(Beginning of Data)

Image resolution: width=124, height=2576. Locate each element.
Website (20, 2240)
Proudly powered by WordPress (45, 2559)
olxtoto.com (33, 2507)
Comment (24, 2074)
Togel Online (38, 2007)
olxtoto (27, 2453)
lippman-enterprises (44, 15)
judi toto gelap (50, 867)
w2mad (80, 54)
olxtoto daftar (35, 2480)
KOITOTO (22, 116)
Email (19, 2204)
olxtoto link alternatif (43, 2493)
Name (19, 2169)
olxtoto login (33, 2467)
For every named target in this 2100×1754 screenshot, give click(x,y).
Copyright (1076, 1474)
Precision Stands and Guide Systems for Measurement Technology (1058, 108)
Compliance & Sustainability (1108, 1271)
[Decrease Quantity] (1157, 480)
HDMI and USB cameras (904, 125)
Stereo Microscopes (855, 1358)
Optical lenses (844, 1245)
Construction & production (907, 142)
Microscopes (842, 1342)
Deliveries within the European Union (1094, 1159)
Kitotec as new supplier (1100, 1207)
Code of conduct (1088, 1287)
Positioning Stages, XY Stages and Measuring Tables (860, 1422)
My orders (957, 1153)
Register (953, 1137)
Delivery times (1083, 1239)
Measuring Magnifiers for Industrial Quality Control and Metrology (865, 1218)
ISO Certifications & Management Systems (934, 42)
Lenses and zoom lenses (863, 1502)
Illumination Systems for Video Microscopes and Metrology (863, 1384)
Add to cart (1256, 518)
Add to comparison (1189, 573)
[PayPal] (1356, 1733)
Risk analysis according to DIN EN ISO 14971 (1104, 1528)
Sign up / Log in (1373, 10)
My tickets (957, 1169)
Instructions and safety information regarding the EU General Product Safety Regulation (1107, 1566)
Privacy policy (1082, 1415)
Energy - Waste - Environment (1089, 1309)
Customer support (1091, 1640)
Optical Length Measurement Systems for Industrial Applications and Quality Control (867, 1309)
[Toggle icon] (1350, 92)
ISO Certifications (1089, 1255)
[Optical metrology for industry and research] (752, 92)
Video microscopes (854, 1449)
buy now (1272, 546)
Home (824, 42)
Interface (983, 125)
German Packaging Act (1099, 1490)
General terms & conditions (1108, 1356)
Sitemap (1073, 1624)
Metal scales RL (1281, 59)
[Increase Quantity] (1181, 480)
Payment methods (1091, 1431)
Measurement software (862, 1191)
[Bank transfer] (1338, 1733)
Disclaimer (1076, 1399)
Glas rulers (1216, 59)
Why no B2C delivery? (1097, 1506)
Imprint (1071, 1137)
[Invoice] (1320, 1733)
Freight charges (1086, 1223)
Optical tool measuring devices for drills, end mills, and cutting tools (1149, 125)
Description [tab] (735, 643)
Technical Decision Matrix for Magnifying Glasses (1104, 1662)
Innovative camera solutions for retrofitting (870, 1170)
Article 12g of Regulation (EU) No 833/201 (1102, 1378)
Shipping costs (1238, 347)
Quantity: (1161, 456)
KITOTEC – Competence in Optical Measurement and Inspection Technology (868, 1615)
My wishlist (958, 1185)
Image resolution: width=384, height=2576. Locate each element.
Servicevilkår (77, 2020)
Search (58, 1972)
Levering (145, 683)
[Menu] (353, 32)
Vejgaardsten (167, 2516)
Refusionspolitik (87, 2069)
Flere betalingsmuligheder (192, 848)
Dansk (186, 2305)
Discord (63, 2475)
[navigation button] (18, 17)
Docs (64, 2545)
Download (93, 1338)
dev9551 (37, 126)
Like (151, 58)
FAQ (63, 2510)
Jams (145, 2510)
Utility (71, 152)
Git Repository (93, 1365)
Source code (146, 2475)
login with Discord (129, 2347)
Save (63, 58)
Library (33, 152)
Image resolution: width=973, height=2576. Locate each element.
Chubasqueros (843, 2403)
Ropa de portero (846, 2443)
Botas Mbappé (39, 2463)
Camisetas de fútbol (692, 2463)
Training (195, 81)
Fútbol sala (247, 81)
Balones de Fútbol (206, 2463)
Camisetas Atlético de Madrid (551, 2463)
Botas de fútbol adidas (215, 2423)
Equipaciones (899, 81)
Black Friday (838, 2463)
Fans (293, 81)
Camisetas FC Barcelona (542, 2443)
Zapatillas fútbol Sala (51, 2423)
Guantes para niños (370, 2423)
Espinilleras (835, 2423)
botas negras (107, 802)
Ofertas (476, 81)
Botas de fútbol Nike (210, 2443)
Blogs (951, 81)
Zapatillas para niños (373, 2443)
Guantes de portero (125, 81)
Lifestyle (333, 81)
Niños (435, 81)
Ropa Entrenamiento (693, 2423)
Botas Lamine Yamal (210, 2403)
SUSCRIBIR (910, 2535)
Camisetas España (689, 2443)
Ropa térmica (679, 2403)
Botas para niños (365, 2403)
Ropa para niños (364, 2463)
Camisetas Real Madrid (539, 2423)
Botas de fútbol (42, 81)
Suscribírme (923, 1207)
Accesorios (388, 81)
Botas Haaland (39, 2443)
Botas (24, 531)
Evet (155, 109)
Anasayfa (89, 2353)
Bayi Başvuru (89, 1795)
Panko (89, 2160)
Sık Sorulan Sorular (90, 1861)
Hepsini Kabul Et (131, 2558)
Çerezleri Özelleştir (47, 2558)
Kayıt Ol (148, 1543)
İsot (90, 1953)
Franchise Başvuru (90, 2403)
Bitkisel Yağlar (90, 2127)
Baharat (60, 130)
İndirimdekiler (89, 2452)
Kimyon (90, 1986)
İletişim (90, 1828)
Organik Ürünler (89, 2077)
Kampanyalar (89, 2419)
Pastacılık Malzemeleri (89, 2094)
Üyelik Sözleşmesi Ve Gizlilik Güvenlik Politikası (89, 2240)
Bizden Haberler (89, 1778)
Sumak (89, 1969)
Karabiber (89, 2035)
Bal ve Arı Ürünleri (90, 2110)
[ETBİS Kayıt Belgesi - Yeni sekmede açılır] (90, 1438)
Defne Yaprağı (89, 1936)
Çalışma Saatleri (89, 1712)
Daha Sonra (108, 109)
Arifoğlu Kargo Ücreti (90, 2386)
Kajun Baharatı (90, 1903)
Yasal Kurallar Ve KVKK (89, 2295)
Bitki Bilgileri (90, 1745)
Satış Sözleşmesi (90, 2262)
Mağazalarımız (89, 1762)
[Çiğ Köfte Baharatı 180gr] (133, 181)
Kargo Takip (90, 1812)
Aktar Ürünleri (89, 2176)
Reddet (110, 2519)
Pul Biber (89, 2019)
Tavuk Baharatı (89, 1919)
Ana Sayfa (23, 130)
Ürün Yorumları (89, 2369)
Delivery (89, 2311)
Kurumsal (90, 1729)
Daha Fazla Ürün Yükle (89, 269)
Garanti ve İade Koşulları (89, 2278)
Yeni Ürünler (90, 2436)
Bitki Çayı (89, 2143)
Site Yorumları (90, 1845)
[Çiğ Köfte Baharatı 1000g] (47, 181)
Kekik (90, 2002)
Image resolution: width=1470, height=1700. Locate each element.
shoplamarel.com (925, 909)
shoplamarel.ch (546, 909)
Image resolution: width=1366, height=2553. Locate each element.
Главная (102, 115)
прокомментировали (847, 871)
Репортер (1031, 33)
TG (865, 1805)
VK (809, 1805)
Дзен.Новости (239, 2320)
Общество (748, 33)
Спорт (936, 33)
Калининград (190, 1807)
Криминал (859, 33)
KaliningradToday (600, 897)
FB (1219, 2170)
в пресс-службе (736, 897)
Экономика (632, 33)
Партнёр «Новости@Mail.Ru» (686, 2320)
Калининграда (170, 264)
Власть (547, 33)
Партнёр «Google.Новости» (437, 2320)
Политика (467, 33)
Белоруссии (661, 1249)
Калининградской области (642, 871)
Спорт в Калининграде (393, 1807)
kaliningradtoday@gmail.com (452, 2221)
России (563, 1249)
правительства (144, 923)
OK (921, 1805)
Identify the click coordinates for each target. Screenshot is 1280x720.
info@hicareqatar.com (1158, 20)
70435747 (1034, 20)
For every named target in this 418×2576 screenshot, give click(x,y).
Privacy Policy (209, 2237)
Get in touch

(End of Data)

For each line of the material that includes the word "Measurement", make a copy.

**Response below:**
Precision Stands and Guide Systems for Measurement Technology (1058, 108)
Optical Length Measurement Systems for Industrial Applications and Quality Control (867, 1309)
Measurement software (862, 1191)
KITOTEC – Competence in Optical Measurement and Inspection Technology (868, 1615)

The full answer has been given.